I'm not use to being loved without condition without feeling the need to work for it. I've always thought that I needed to earn love, work towards it or manipulate my way into getting it. I've always been a "good" girl, try hard, overextend myself type of person to gain the approval and validation from those I love and care about. This is why grace was and still is a hard concept for me to grasps.
And in all of my relationships be it family, friendships or dating I "overdo", overanalyze and overthink. This is toxic. I've messed up, ended and even destroyed a lot of potentially good relationships prematurely. One in particular really breaks my heart and I'm praying that God will restore or atleast help me learn from it so that I wont continue to make the same mistake.

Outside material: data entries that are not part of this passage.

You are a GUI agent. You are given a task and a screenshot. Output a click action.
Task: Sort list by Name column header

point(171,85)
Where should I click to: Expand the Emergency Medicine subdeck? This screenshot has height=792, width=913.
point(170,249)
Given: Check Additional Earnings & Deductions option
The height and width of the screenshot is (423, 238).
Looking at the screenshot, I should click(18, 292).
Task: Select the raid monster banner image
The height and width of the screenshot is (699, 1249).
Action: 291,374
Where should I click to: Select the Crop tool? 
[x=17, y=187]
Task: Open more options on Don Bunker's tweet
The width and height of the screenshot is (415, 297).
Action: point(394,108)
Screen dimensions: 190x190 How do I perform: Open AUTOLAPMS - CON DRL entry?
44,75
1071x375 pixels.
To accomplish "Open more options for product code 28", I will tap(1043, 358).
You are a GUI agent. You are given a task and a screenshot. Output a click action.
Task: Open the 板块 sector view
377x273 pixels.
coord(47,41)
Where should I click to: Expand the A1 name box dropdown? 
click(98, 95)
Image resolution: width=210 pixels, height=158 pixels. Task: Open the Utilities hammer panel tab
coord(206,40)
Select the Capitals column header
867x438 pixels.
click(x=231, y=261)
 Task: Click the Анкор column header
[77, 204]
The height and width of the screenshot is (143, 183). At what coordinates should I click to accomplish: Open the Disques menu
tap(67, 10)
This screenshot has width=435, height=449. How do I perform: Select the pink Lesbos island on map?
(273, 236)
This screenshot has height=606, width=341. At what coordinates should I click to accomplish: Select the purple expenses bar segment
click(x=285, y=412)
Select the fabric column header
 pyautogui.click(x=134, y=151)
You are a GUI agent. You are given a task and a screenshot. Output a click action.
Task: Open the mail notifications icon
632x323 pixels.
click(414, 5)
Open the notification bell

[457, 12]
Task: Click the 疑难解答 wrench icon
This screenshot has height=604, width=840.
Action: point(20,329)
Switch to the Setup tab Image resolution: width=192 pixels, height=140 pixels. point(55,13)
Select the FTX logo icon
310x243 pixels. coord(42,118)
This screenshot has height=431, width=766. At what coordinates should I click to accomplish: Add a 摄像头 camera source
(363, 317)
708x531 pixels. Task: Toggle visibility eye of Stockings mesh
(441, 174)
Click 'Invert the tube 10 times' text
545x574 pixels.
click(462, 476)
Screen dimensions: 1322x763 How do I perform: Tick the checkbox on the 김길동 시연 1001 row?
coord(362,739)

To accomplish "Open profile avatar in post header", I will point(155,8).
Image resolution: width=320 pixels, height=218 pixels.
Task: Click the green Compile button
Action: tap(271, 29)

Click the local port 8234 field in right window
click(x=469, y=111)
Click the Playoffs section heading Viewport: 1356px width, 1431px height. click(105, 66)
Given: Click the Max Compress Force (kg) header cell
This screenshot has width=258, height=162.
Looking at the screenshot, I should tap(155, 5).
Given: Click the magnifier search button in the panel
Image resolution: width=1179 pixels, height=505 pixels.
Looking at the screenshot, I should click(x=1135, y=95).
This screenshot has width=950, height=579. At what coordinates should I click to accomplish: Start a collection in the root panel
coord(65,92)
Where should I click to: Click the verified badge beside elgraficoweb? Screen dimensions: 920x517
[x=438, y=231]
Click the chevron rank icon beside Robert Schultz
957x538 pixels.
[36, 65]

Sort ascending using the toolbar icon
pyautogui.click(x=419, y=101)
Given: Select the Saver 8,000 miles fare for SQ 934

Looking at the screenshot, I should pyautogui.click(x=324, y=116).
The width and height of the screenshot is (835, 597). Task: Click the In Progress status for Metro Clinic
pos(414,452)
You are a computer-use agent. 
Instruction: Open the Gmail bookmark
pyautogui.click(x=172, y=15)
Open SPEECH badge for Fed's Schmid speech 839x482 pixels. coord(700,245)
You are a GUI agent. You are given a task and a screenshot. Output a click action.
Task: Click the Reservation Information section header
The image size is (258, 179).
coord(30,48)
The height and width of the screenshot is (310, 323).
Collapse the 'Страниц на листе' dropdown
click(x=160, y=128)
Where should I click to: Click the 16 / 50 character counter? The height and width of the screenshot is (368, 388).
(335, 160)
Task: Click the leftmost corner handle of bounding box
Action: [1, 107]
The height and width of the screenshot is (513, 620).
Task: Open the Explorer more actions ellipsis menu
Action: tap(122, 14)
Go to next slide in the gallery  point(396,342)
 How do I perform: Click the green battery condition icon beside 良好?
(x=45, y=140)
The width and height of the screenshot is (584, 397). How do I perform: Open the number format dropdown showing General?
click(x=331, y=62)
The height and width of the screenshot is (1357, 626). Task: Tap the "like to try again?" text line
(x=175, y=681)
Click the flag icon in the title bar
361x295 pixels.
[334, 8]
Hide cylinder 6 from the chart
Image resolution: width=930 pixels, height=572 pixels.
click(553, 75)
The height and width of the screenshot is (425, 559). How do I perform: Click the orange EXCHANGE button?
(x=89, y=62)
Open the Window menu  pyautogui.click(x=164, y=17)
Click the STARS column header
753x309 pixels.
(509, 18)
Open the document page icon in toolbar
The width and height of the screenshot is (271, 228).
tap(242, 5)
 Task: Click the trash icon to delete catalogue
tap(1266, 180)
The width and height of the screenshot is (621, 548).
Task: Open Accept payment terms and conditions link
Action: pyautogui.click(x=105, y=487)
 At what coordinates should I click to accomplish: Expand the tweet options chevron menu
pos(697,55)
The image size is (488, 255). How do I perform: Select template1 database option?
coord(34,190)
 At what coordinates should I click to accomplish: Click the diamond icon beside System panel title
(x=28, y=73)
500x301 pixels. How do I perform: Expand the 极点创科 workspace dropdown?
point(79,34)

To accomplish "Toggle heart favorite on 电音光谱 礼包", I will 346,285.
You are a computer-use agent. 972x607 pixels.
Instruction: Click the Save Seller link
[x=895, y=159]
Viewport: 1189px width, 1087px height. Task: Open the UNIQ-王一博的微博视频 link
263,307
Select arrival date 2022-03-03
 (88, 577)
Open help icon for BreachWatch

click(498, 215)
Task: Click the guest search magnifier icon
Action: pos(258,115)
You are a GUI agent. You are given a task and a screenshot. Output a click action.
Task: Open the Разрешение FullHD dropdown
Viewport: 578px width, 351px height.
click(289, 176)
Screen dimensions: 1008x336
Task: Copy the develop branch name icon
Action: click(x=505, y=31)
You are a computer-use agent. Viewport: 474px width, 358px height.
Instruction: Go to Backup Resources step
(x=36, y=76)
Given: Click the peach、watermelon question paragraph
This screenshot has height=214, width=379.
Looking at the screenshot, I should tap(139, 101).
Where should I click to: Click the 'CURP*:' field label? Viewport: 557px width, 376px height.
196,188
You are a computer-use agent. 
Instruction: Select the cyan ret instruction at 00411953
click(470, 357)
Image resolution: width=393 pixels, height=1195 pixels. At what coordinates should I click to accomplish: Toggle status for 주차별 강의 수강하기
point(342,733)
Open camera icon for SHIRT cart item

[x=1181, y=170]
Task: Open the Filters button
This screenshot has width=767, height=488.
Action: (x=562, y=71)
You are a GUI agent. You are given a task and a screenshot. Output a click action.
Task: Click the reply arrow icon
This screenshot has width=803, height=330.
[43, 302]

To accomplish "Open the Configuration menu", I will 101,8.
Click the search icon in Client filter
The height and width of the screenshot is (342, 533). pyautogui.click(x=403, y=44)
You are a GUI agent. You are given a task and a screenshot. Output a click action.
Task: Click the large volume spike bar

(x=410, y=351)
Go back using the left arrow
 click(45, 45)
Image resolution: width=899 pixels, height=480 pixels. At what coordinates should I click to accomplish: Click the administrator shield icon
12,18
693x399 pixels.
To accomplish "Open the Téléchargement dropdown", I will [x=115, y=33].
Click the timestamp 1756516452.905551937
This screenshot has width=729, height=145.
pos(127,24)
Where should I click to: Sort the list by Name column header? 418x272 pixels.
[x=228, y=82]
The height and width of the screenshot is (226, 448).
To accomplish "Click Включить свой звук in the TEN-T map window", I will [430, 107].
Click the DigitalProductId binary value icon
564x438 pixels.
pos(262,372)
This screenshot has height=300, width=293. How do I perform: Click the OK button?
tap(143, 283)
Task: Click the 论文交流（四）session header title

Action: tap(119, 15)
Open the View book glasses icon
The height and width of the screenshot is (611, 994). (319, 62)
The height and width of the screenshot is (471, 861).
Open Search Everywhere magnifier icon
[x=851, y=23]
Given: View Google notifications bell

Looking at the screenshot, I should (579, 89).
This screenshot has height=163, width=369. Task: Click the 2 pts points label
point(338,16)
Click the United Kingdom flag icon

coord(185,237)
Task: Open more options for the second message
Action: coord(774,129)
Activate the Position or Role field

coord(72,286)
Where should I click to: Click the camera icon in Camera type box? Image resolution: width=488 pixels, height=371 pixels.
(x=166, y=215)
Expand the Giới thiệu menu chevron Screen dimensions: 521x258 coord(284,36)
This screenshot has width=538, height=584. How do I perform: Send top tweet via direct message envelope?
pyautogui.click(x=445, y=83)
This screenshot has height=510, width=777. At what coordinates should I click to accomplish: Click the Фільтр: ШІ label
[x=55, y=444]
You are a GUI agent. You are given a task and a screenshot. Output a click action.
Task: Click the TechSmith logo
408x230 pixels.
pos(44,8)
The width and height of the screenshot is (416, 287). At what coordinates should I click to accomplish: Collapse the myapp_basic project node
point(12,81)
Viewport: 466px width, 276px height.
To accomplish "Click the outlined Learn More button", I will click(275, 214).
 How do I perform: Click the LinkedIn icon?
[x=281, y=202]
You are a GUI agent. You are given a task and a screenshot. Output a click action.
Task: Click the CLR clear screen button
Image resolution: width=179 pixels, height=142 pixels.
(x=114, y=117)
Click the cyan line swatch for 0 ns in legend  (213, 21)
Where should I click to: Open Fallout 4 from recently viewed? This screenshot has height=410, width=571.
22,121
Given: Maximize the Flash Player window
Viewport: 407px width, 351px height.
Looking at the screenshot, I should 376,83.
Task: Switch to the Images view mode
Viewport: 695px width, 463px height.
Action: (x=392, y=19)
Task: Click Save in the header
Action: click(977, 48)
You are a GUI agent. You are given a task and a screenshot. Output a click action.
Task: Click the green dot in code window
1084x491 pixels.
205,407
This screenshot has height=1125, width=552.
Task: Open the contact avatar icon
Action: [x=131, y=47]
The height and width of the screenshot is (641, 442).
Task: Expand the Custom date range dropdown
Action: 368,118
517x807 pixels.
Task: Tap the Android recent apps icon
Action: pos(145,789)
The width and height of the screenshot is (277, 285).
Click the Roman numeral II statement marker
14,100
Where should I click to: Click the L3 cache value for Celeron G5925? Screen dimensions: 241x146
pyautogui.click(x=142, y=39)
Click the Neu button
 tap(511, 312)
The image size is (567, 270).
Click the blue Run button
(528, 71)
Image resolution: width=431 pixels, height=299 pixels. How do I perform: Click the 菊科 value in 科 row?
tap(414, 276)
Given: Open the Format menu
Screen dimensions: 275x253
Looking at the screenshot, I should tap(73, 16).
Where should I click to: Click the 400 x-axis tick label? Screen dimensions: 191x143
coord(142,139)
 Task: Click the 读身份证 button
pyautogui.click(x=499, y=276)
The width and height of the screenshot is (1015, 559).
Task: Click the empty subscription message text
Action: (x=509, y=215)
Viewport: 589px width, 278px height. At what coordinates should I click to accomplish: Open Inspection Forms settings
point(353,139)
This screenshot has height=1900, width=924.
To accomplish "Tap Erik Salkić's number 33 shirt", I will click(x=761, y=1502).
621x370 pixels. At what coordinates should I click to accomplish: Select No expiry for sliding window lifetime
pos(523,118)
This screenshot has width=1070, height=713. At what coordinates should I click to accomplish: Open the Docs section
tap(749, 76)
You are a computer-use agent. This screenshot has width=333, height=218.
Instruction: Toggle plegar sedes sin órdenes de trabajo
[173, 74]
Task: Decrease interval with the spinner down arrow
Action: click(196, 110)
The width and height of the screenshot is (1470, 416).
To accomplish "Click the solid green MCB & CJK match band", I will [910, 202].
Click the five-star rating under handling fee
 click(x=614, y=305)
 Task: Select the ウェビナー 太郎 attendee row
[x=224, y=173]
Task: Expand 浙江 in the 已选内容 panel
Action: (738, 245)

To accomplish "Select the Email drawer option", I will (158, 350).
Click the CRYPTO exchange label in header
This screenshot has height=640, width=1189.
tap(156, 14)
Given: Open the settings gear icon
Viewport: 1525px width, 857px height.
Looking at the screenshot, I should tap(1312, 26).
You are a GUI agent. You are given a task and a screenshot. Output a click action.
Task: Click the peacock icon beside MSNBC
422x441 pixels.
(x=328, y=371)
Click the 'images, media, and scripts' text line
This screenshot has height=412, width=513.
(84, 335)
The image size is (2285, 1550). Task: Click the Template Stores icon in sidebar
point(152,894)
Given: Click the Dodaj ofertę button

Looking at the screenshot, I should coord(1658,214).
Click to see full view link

The thing about God revealing your heart and the brokenness thereof is that His grace finds a way into the cracks and heals us from our past and current strongholds. He is able to heal you, redeem you and restore.
My desire is to experience a love that isnt based on condition, that isnt based on what I can and cannot do but solely based on unconditional love. But not only that, I desire to be able with Gods help to extend this same love to others. And the awesome part is that my deliverance and restoration from this try hard life that I've been living has already happened on the cross. Jesus died for me, knowing that I would still struggle and fall short.
I just have to walk in this truth. Forgive myself and acknowledge that I will fail and make mistakes along the way. Not to abuse grace but to realize that it's obviously there for a reason. I pray for the Holy Spirits leading as I learn to love better.
If you're battling with trying to earn validation, love and acceptance I pray that you will rest in knowing that you already HAVE IT!
Rest in Gods grace and love. The creator of ALL things loves YOU. You are precious to Him. Walk in that. These are such simple truths that we all at one point or another struggle with but hold tightly to Gods word and who HE IS!